On Sat, Apr 12, 2014 at 07:19:45PM +0200, Hiltjo Posthuma wrote:
> On Sat, Apr 12, 2014 at 6:58 PM, Silvan Jegen <s.jegen_AT_gmail.com> wrote:
> >
> >> I'll also probably rewrite the mmap code to use malloc since it causes
> >> issues on some machines.
> >
> > The reason we used mmap was that it allocates memory only on use. So
> > even if we mmap space for 1'114'112 ints (one for each unicode point)

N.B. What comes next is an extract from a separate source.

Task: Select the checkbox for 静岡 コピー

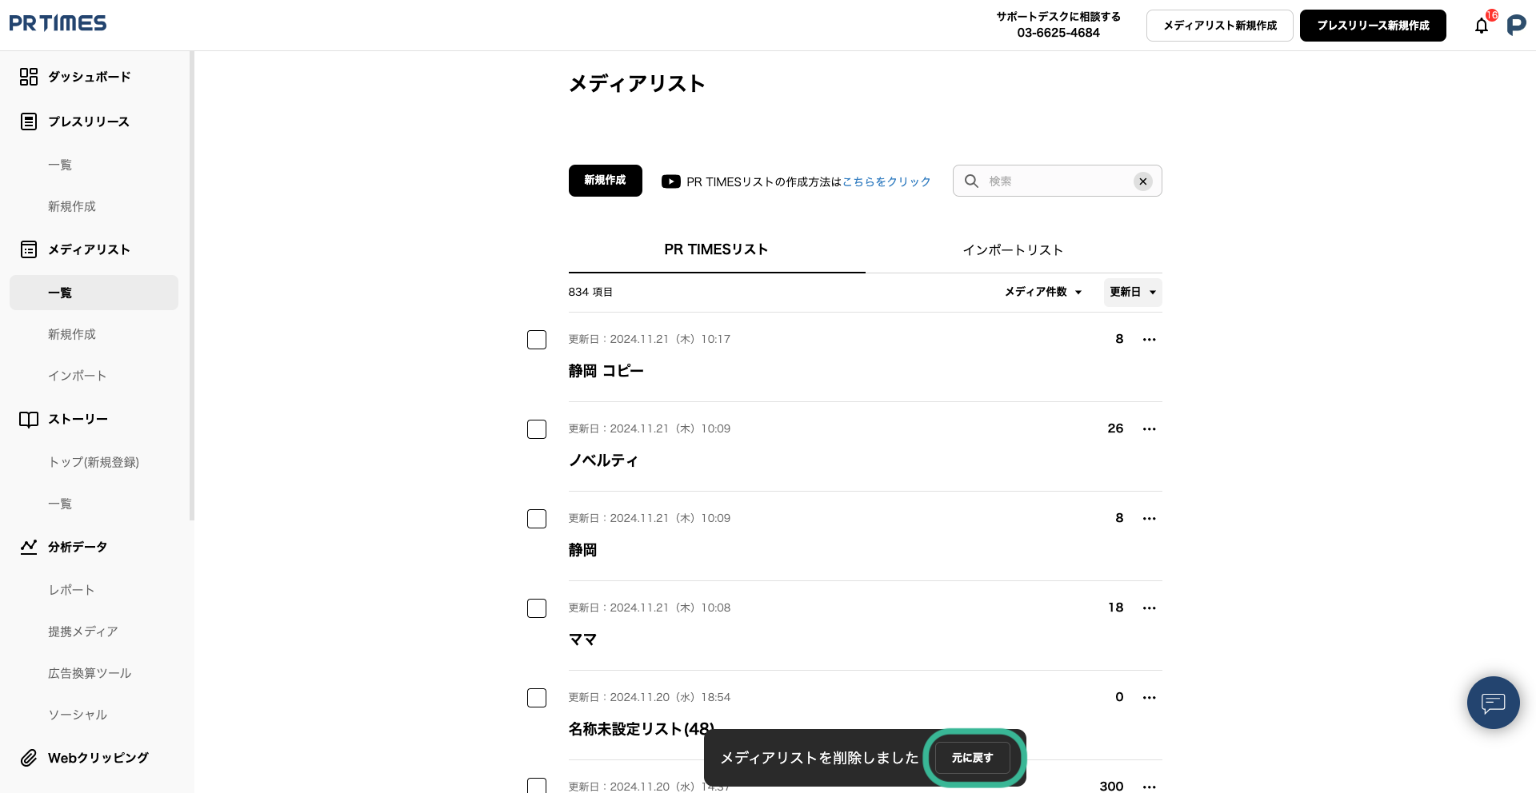Action: (537, 340)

> > to do the mapping, we do not use
> >
> > (1'114'112 * 4) / (1024 * 1024) = 8.5MB
> >
> > of memory but only the few characters we are actually mapping to set2.
> >
> > Using malloc would result in the memory being allocated regardless
> > of whether we actually map all unicode characters or not, leading to
> > 8.5MB of memory being used in any case (additionally we would need to
> > initialise the memory to zero to make the current algorithm work IIRC,
> > since mmap already does that automatically on access).
> >
> > If there are issues that cannot be worked around though we may not have
> > another choice. What kind of issues are you experiencing?
> >
>
> Yeah I'm aware of how mmap works and in that way it's quite clever :).
> In the future we might want to support character classes ([:lower:],
> [:alnum:] etc). I'm not sure how well it would fit in with the current
> parsemapping code. For now I'll leave it as is and focus on more
> important things or please feel free to help and improve :)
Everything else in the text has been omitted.